An apparent exception is made to this rule in the case of a suit by one county to recover disputed territory from an adjoining county or to prevent an encroachment under an invalid statute. Such suits have uniformly been brought and entertained in the courts of the complaining county. Maury County v. Lewis County, 1 Swan (31 Tenn.), 235, was brought in the chancery court of Maury county. Marion County v. Grundy County, 5 Sneed (37 Tenn.), 490, was brought in the chancery court of Marion county. Bridgenor v. Rodgers, 1 Cold. (41 Tenn.), 259, which was a suit by Bridgenor and by Bledsoe county of the character above indicated, against Sequatchie county, was brought in the chancery court of Bledsoe county. Roane County v. Anderson County, 89 Tenn., 259, 14 S. W., 1079, was brought in the chancery court of Roane county. McMillan v. Hannah, 106 Tenn., 689, 61 S. W., 1020, asserting the right of Cheatham county against Dickson county to a disputed strip of territory, was brought in the chancery court of Cheatham county. Putnam County v. Smith County, 129 Tenn., 394, 164 S. W., 1147, was brought in the *31chancery court of Putnam county. See, also, Union County v. Knox County, 90 Tenn., 541, 18 S. W., 254.

So under the practice established by these cases and upon the authority thereof, this assignment of error is overruled.

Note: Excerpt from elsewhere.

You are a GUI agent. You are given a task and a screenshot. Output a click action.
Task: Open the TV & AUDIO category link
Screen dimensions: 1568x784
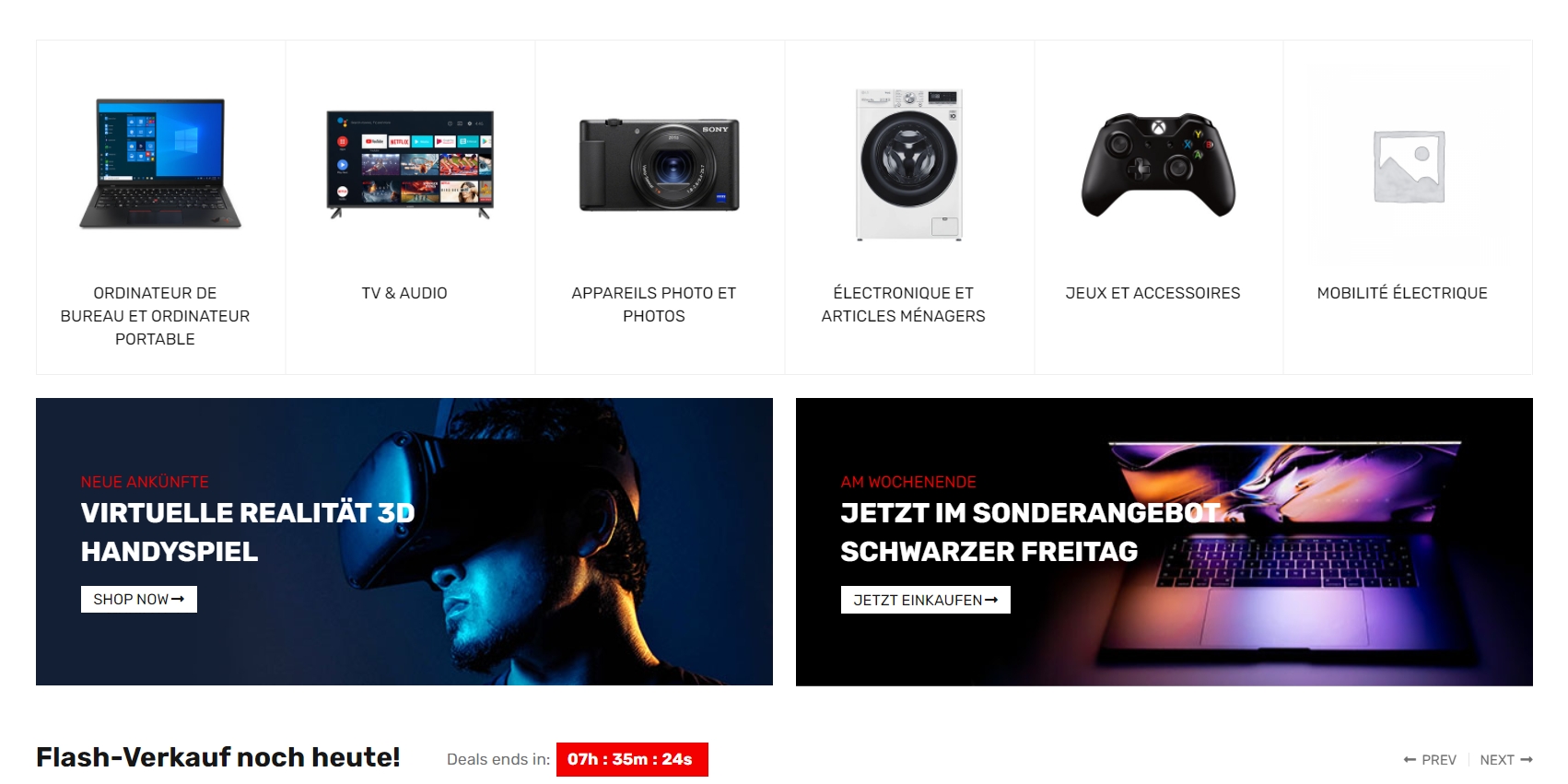404,293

White county assigns for error the action of the chancellor in holding partially or conditionally invalid chapter 656 of the Private Acts of 1915. This statute purported to settle a dispute as to the boundary line between Putnam county and White county, and by its provisions certain territory, known as the Rose, Lowery, and Howell lands, was placed within the boundary of White county.

The chancellor found that there had been no substantial dispute 'between the two counties in this vicinity as to where the real line was prior to the passage of said act. He found that the territory mentioned and undertaken to be transferred by said chapter 656 had not been claimed by White county, although there had been some doubt about the true location of the line at this point. The chancellor also found in his decree "that this territory was not within the prohibited distance from the courthouse at Sparta.

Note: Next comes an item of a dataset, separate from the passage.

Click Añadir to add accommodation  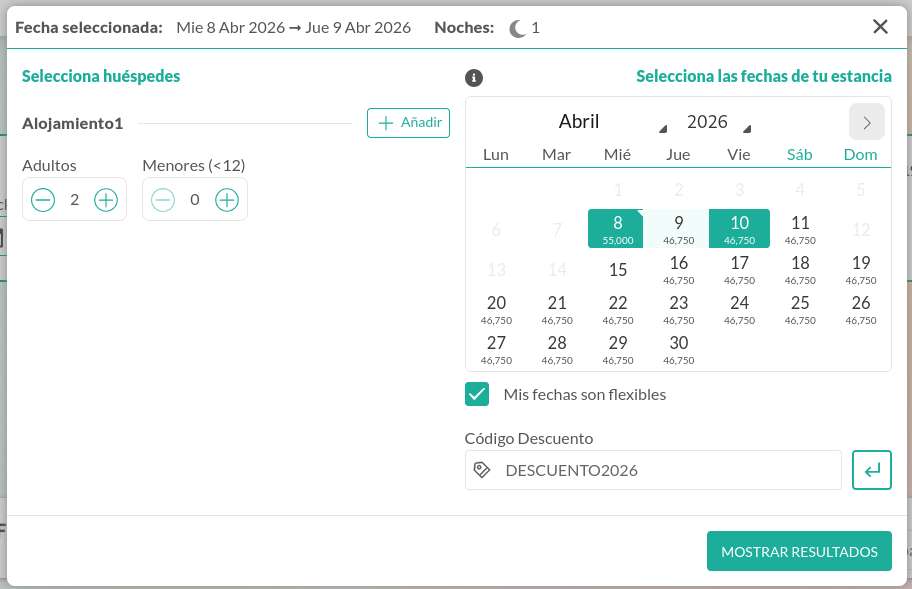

As stated heretofore, the evidence is not before us; this case being submitted on the chancellor’s written findings. From the language of the decree and the finding of facts, part of which has been set out, we must infer that this territory, or some of it, had *32•been lawfully included within the limits of Putnam county, and that the effect of said statute \yas to detach said lands from Putnam county and attach them to White county. White county not having previously claimed the lands. Since the area of Putnam county is less than five hundred square miles, a statute undertaking to further reduce said area, under the circumstances detailed, is obviously ineffective for such purpose. Constitution 1870, article 10, section 4; McMillan v. Hannah, supra.

The chancellor decreed that chapter 656 of the Private Acts of 1915, “in so far as it purports to detach any of said territory from. Putnam county and attach the same to White county, is utterly void.” On the record before us, this is a proper ruling.

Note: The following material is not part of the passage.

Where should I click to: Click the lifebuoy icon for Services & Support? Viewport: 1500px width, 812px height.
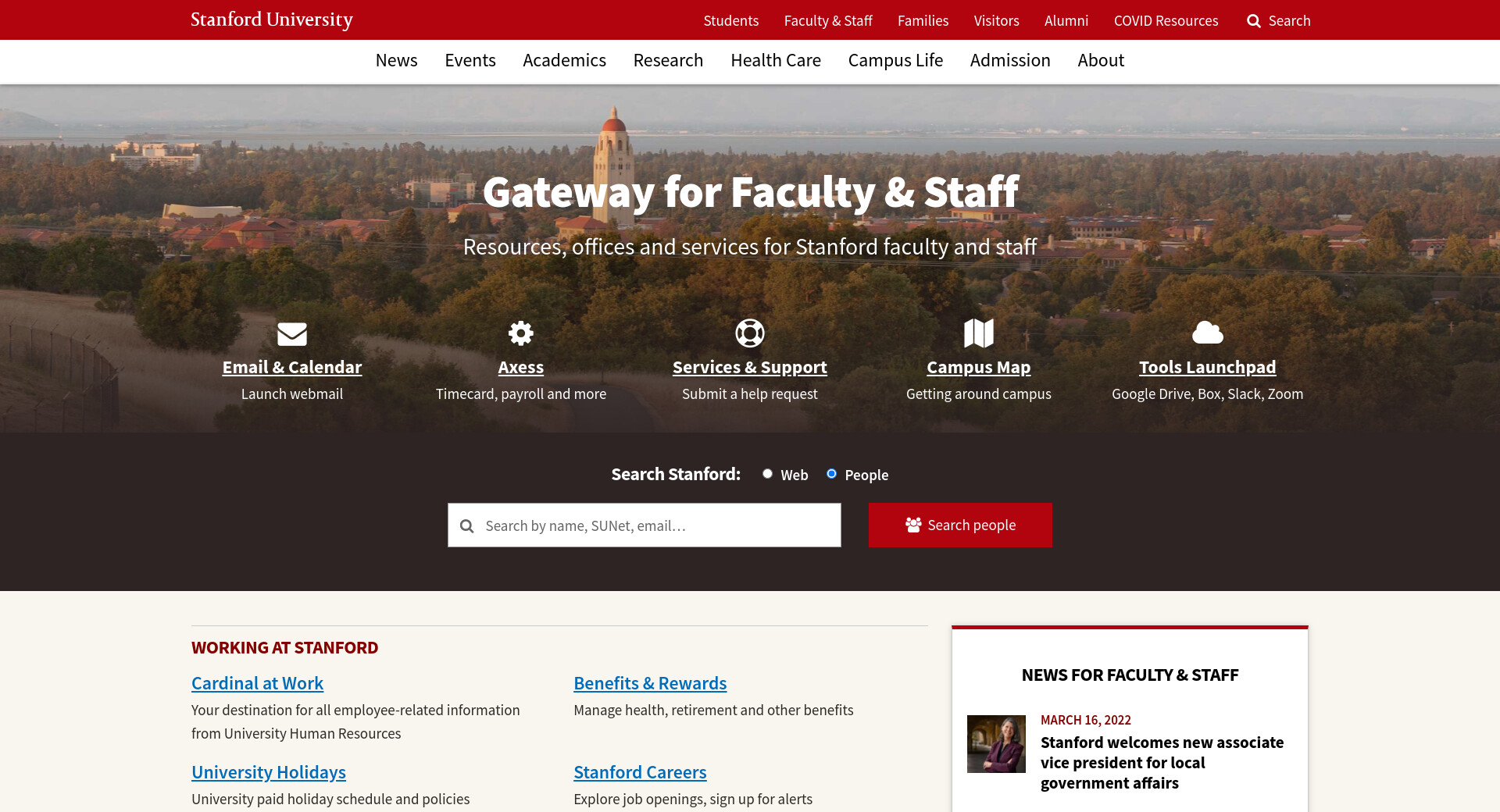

The other assignments of error interposed by White county raise no substantial question for review except upon the division of costs ordered by the chancellor. We think the chancellor was correct in taxing half of the costs to White county, and are not disposed to interfere with this apportionment. ,

Upon the whole case, we think there is no error in the chancellor’s, decree, and it will be affirmed in all respects, and this cause remanded to the chancery court of Putnam county for further proceedings in accordance with said decree. The costs of this court will be divided between the two counties. Upon application of L. D. Hill and Smith, Word & Anderson, to fix their fees for services rendered White *33county in this court, we find that $500 would be a reasonable fee for the services of L. D. Hill, and $500 would be a reasonable fee for the services of said firm. This in addition to the fees allowed by the chancellor for services below.